▸ **PROMPT**
What is needed here is a verbatim copy of the records that follow.

────────────────

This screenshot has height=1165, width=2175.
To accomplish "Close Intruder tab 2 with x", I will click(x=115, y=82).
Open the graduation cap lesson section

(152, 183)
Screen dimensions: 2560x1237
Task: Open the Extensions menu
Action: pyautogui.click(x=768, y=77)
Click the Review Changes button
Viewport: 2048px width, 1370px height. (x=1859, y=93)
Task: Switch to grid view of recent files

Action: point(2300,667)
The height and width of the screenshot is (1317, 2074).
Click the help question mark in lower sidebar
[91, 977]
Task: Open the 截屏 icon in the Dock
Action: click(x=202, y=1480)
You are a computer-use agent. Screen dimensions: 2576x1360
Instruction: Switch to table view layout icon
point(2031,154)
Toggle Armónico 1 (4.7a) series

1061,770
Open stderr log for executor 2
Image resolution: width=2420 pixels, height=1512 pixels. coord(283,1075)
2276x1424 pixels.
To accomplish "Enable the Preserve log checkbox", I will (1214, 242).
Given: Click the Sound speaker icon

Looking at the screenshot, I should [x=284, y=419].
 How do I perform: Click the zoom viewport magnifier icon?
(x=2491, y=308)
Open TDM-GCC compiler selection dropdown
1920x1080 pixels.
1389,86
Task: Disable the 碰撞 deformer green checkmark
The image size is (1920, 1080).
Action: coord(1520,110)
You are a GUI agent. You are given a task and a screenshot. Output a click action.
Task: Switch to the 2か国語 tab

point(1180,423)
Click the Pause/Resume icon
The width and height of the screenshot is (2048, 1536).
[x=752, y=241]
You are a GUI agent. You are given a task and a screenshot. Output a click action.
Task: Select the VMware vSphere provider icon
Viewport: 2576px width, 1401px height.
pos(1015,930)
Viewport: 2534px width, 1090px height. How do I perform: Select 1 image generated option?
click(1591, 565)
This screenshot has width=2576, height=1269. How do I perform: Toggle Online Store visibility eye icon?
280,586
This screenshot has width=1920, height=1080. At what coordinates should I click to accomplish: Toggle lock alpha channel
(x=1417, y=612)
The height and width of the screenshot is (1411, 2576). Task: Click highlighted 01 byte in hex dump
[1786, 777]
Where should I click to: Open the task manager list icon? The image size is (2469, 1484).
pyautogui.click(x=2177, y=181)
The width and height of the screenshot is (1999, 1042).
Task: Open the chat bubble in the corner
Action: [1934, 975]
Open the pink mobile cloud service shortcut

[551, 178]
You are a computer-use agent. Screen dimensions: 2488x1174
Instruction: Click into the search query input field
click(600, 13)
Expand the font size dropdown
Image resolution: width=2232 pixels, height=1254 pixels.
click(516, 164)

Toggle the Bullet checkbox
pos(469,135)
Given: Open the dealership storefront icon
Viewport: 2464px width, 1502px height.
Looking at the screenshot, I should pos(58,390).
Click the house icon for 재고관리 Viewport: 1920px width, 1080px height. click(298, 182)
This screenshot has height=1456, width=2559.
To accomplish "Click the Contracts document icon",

────────────────

▸ **THE COMPLETED TASK**
This screenshot has height=1165, width=2175.
To accomplish "Close Intruder tab 2 with x", I will click(x=115, y=82).
Open the graduation cap lesson section

(152, 183)
Screen dimensions: 2560x1237
Task: Open the Extensions menu
Action: pyautogui.click(x=768, y=77)
Click the Review Changes button
Viewport: 2048px width, 1370px height. (x=1859, y=93)
Task: Switch to grid view of recent files

Action: point(2300,667)
The height and width of the screenshot is (1317, 2074).
Click the help question mark in lower sidebar
[91, 977]
Task: Open the 截屏 icon in the Dock
Action: click(x=202, y=1480)
You are a computer-use agent. Screen dimensions: 2576x1360
Instruction: Switch to table view layout icon
point(2031,154)
Toggle Armónico 1 (4.7a) series

1061,770
Open stderr log for executor 2
Image resolution: width=2420 pixels, height=1512 pixels. coord(283,1075)
2276x1424 pixels.
To accomplish "Enable the Preserve log checkbox", I will (1214, 242).
Given: Click the Sound speaker icon

Looking at the screenshot, I should [x=284, y=419].
 How do I perform: Click the zoom viewport magnifier icon?
(x=2491, y=308)
Open TDM-GCC compiler selection dropdown
1920x1080 pixels.
1389,86
Task: Disable the 碰撞 deformer green checkmark
The image size is (1920, 1080).
Action: coord(1520,110)
You are a GUI agent. You are given a task and a screenshot. Output a click action.
Task: Switch to the 2か国語 tab

point(1180,423)
Click the Pause/Resume icon
The width and height of the screenshot is (2048, 1536).
[x=752, y=241]
You are a GUI agent. You are given a task and a screenshot. Output a click action.
Task: Select the VMware vSphere provider icon
Viewport: 2576px width, 1401px height.
pos(1015,930)
Viewport: 2534px width, 1090px height. How do I perform: Select 1 image generated option?
click(1591, 565)
This screenshot has width=2576, height=1269. How do I perform: Toggle Online Store visibility eye icon?
280,586
This screenshot has width=1920, height=1080. At what coordinates should I click to accomplish: Toggle lock alpha channel
(x=1417, y=612)
The height and width of the screenshot is (1411, 2576). Task: Click highlighted 01 byte in hex dump
[1786, 777]
Where should I click to: Open the task manager list icon? The image size is (2469, 1484).
pyautogui.click(x=2177, y=181)
The width and height of the screenshot is (1999, 1042).
Task: Open the chat bubble in the corner
Action: [1934, 975]
Open the pink mobile cloud service shortcut

[551, 178]
You are a computer-use agent. Screen dimensions: 2488x1174
Instruction: Click into the search query input field
click(600, 13)
Expand the font size dropdown
Image resolution: width=2232 pixels, height=1254 pixels.
click(516, 164)

Toggle the Bullet checkbox
pos(469,135)
Given: Open the dealership storefront icon
Viewport: 2464px width, 1502px height.
Looking at the screenshot, I should pos(58,390).
Click the house icon for 재고관리 Viewport: 1920px width, 1080px height. click(298, 182)
This screenshot has height=1456, width=2559.
To accomplish "Click the Contracts document icon",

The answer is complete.